Sara Benatti (traduttrice) parla da lettrice: Troppo editing? Non lo so. Forse troppo poco?
Da lettrice, vedo case editrici anche blasonate far uscire libri che francamente avrebbero bisogno di più lavoro. E non è una novità, lo hanno sempre fatto, si vede anche nella roba vecchia.
Allo stesso tempo, ho la netta impressione che non ci sia alcun bisogno di editing e di politiche editoriali per standardizzare diciamo l’80 per cento abbondante della produzione, dato che la reazione standard degli scrittori esordienti o aspiranti o emergenti è vedere una cosa che piace e/o ha successo e precipitarsi en masse a rifarla (con la stessa logica con cui gli editori cercheranno di rivendere loro infinite fotocopie).
E sempre allo stesso tempo, credo che il panorama della roba scritta male sia equamente diviso tra “tanto poi ci pensa l’editor” e “non avrà nessun bisogno di editing, è perfetto”.
Laura Costantini (autrice della Serie Diario Vittoriano e di numerosi romanzi in coppia con Loredana Falcone): Troppo editing? Sì, ne sono convinta. E per averlo detto mi sono fatti parecchi nemici. Ritengo che non ci si possa ritenere scrittori se, nel turbine della creazione, si butta giù alla “come viene viene”, senza osservare le regole basilari della grammatica e della sintassi, “tanto poi ci pensa l’editor”. Perché il lavoro dell’editor non è quello della maestrina dalla penna rossa. E ancora: dire che nessun manoscritto possa considerarsi valido senza che prima ci sia passato un editor a dargli un senso è una sesquipedale corbelleria. Per aver risposto a questa affermazione con un “dipende dai manoscritti”, sono stata iscritta nel libro nero di gente che ritiene di “contare” molto nel mondo dell’editoria. Sono sopravvissuta benissimo.

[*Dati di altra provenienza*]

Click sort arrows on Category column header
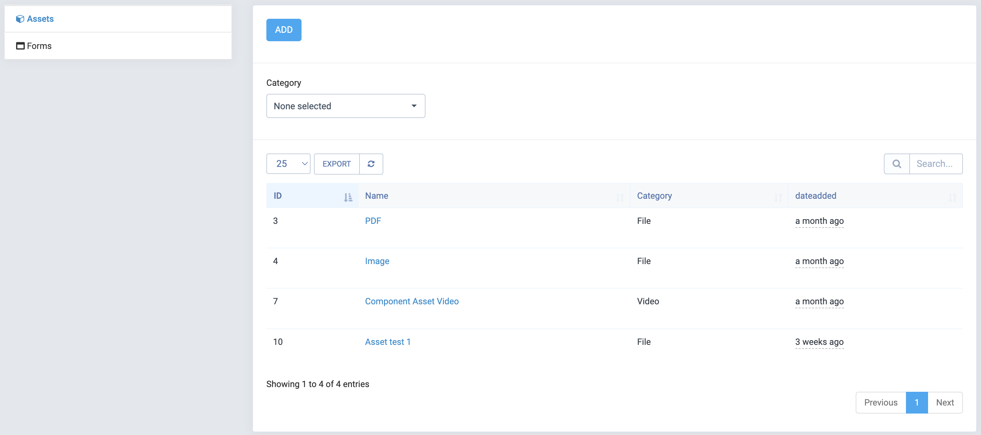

L’editing è importante. L’editor deve essere un grandissimo professionista e devo rispettare l’anima del manoscritto che ha in mano. Non succede spesso, purtroppo, e ne consegue che l’editing viene “piegato” alle logiche di mercato cercando di semplificare, banalizzare, conformare. Ebbene, ritengo che “semplice”, “banale” e “conforme” siano aggettivi che accostati a “scrittura” diano la misura del disvalore di un romanzo.